出典:
- - -

2001 9/23
博士峠・大辺峠・喜多方

大内→(県道329)大内ダム
→(林道市野沢線)市野
→(県道330)小川窪
→(町道)吉田
→(国道401)喰丸
→(国道400・林道)中見沢
→(国道401)赤田
→(村道)下中津川
→(国道400)上平
→(林道入間方不動沢線)入間方
→(県道153)大谷
→(県道59)宮下
→(国道252)会津坂下
→(県道21)喜多方
127km

宮下

会津若松

喜多方

会津坂下

入間沢

大辺峠

上平

矢ノ原湿原

大芦

喰丸

小野川

博士峠

吉田

市野

大内ダム

小川窪

大内宿

本日の経路(赤色表示)と既済経路(灰色表示)


 11月中〜下旬だったという昨日の超低気温が残っているのか、夜明けのまだ薄暗い大内宿は極端に寒い。天気予報では今日は昨日よりは気温は上がるようだが、朝のうちはどこもきっと寒いのだろう。しかし、今は周囲はどろんと霧に包まれているが、全国淀みない晴れマークだらけの昨夜の天気予報を見て、今日の晴天は全く疑っていなかった。
 荷造りをして1階のいろりの薪ストーブに当たりながら、宿のおじさんに昨日の宿題、市野峠と博士峠の状況を聞くと、市野峠は全舗装、博士峠は多分通行止めにはなってないとのこと。地図上で詰まった等高線を直登のように破線で登る市野峠は、距離は短いのでまあたとえ山道担ぎでもこっちを通るメリットはあったのだが、博士峠の通行が問題無さそうなので安心した。博士峠の奥で通行止めに出会ってしまうと、会津盆地まで戻る以外には中途半端な周回コースになってしまうからだ。

 朝食後、7:45、大内宿発。ようやく霧が晴れ始め、白い空の中から薄陽らしい光が差し始めていた。
 萱葺が並ぶ宿場の一番上手側の出口から、畑の脇の地道を何と無くそれっぽい方向へ向かい、大内ダムへの登り、県道329に出た。脇の山の上の厚い霧が朝の陽差しで全体的にまぶしい発光体のようになっていて、草むらのススキが白く輝いている。

 大内宿・大内ダムの距離の地図からの先入観からは意外な程、登りが続いた。しかしまあ、登ったなりに標高も上がったようで、大内ダムが間もなく現れた。ダムの堤防から見下ろすと、大内宿の萱葺宿場の賑わいがやはり意外な近さで意外に下の方に見える。ここまで登ってくると、もう頭上の空はすっかり青空になっていたが、大内宿の谷間は、周囲の山に挟まれて、そこだけまだ真っ白な濃い霧が溜まっていた。
 ダム湖周囲にはほぼ水平に道路が回っている。地図を見てどっちへ行ってもいいやみたいにあまり真剣に考えていなかったが、茂みが薄く朝の太陽が当たって何か暖かそうな西側を回って、いよいよ最後の登りへ向かう。

- - -

生データ:
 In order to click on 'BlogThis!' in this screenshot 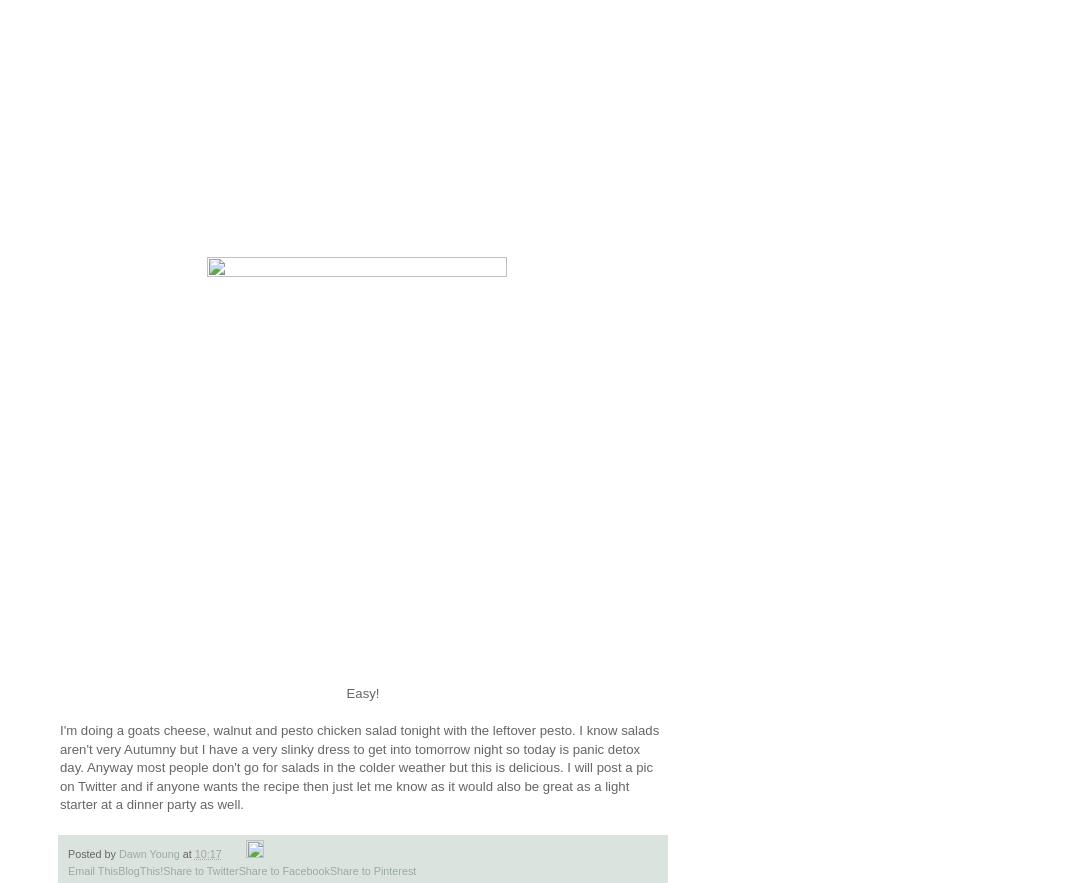, I will do `click(140, 869)`.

- - -

小演習 1: 紀行文によると、大内宿を出発した時刻は何時か。
小演習 2: 紀行文の「萱葺が並ぶ宿場の一番上手側の」から「いよいよ最後の登りへ向かう。」までを一字一句違えずに書き写せ。

演習結果 1: 7:45

演習結果 2:
萱葺が並ぶ宿場の一番上手側の出口から、畑の脇の地道を何と無くそれっぽい方向へ向かい、大内ダムへの登り、県道329に出た。脇の山の上の厚い霧が朝の陽差しで全体的にまぶしい発光体のようになっていて、草むらのススキが白く輝いている。

 大内宿・大内ダムの距離の地図からの先入観からは意外な程、登りが続いた。しかしまあ、登ったなりに標高も上がったようで、大内ダムが間もなく現れた。ダムの堤防から見下ろすと、大内宿の萱葺宿場の賑わいがやはり意外な近さで意外に下の方に見える。ここまで登ってくると、もう頭上の空はすっかり青空になっていたが、大内宿の谷間は、周囲の山に挟まれて、そこだけまだ真っ白な濃い霧が溜まっていた。
 ダム湖周囲にはほぼ水平に道路が回っている。地図を見てどっちへ行ってもいいやみたいにあまり真剣に考えていなかったが、茂みが薄く朝の太陽が当たって何か暖かそうな西側を回って、いよいよ最後の登りへ向かう。